Shaw shook his head. "Go, make your report. I have information to gather, before our plans can go forward. I'll be in touch." He walked away, to his own car.
Sarah closed the door, and Chuck pulled the van away from the sidewalk. "Plans?" asked Casey from the back.
Sarah opened the block-box, putting herself back on the grid. "Let's wait to brief the General," she said, considering what she would tell them when that happened.
Daniel Shaw watched the van with his wife's killer and her partners drive away. He pulled out a phone, called the only number on it. "The hook has been planted. We can start reeling tonight."
"Congratulations on a successful mission," said General Beckman. She gazed down upon Sarah. "Agent Walker, you're looking well."
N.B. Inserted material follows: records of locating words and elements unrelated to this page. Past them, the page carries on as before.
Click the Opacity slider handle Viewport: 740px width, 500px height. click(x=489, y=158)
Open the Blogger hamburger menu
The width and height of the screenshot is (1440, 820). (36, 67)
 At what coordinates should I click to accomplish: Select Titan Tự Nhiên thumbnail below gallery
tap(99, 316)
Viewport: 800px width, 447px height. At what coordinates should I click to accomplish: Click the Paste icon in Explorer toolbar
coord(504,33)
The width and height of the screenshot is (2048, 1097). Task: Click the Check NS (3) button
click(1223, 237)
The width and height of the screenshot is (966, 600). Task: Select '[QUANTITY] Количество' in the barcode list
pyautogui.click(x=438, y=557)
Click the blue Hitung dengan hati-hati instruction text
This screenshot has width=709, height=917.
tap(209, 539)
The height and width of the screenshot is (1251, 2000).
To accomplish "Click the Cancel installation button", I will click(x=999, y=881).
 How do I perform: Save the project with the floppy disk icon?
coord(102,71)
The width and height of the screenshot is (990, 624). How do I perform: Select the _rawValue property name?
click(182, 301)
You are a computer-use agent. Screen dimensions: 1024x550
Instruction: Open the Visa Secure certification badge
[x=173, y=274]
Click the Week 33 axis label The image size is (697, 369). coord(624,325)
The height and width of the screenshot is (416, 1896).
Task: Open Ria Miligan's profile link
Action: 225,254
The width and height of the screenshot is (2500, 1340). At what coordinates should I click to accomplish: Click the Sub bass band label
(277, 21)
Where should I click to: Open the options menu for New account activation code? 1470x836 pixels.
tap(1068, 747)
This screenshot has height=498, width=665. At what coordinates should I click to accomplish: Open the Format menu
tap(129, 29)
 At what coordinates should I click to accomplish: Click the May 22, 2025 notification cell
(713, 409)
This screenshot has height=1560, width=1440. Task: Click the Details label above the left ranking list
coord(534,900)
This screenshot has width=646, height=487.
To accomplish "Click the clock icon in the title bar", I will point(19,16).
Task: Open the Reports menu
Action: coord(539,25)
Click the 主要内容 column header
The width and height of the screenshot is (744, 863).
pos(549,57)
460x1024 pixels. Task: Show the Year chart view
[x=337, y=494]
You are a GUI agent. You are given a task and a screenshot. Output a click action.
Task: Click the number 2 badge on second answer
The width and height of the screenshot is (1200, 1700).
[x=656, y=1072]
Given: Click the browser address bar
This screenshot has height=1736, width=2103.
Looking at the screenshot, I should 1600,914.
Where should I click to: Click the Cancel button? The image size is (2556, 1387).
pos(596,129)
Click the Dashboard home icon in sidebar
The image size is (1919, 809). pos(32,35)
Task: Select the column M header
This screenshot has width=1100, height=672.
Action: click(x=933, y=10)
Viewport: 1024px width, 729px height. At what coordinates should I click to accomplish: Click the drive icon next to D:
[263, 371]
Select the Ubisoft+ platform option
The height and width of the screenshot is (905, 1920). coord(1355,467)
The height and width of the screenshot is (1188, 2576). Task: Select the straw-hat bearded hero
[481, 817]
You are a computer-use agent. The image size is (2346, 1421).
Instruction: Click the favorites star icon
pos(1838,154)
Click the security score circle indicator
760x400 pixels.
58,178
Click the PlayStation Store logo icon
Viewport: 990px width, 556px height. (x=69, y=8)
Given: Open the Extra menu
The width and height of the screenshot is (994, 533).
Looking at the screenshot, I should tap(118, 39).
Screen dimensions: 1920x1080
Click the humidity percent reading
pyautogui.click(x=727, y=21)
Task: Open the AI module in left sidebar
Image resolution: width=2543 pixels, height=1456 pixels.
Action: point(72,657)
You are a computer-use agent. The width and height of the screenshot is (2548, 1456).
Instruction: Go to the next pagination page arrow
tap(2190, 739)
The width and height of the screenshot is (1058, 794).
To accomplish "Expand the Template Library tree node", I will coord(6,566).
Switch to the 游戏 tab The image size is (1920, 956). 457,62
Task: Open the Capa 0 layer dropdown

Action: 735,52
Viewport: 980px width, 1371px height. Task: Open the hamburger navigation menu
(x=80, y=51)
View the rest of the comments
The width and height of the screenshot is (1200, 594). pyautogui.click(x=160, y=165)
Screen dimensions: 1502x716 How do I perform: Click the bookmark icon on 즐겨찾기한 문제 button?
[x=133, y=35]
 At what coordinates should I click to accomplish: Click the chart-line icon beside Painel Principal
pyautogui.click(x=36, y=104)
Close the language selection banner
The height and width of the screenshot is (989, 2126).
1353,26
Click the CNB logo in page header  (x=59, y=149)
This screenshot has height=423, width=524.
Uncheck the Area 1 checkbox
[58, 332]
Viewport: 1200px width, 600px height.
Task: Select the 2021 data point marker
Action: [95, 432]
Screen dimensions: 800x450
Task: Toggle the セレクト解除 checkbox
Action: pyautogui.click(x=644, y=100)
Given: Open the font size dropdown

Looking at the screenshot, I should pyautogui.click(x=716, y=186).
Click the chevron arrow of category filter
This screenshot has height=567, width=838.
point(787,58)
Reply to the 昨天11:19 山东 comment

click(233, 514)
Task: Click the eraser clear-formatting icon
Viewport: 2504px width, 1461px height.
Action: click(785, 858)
"I am well, General," said Sarah. "I'm sorry I put all of you to the trouble, and I really do appreciate all the trouble you went to on my behalf, but Shaw was pretty insistent."
"I wasn't worried about you, Agent Walker," said Beckman, "But I knew I had to do something about Chuck, or he'd do something outrageous."
"Like usual," added Casey.
Chuck looked scandalized. "Et tu, Casey? As I recall it was your idea to call in Colonel Sanders."
"You were the one who mentioned the tank."
"A tank?" Sarah cooed. "For me? You shouldn't have."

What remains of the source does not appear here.